PROMPT: Which of the lines below contain the word "icon"? Show each of those lines in full.

Word and item position data
________________________________________

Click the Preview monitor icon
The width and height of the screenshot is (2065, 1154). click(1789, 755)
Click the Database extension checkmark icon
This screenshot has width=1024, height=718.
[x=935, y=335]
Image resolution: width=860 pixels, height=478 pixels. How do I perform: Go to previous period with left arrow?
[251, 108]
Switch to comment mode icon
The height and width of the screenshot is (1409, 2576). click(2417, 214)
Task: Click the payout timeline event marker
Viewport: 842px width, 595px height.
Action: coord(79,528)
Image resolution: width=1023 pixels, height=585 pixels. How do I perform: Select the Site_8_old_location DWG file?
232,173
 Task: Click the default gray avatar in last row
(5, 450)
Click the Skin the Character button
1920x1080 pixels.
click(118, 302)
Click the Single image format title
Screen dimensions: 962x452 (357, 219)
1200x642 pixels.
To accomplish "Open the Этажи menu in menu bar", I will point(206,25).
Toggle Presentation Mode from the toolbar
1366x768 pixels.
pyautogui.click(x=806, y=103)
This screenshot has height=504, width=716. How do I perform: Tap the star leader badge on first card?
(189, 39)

________________________________________

EXERCISE SOLUTION:
Click the Preview monitor icon
Click the Database extension checkmark icon
Switch to comment mode icon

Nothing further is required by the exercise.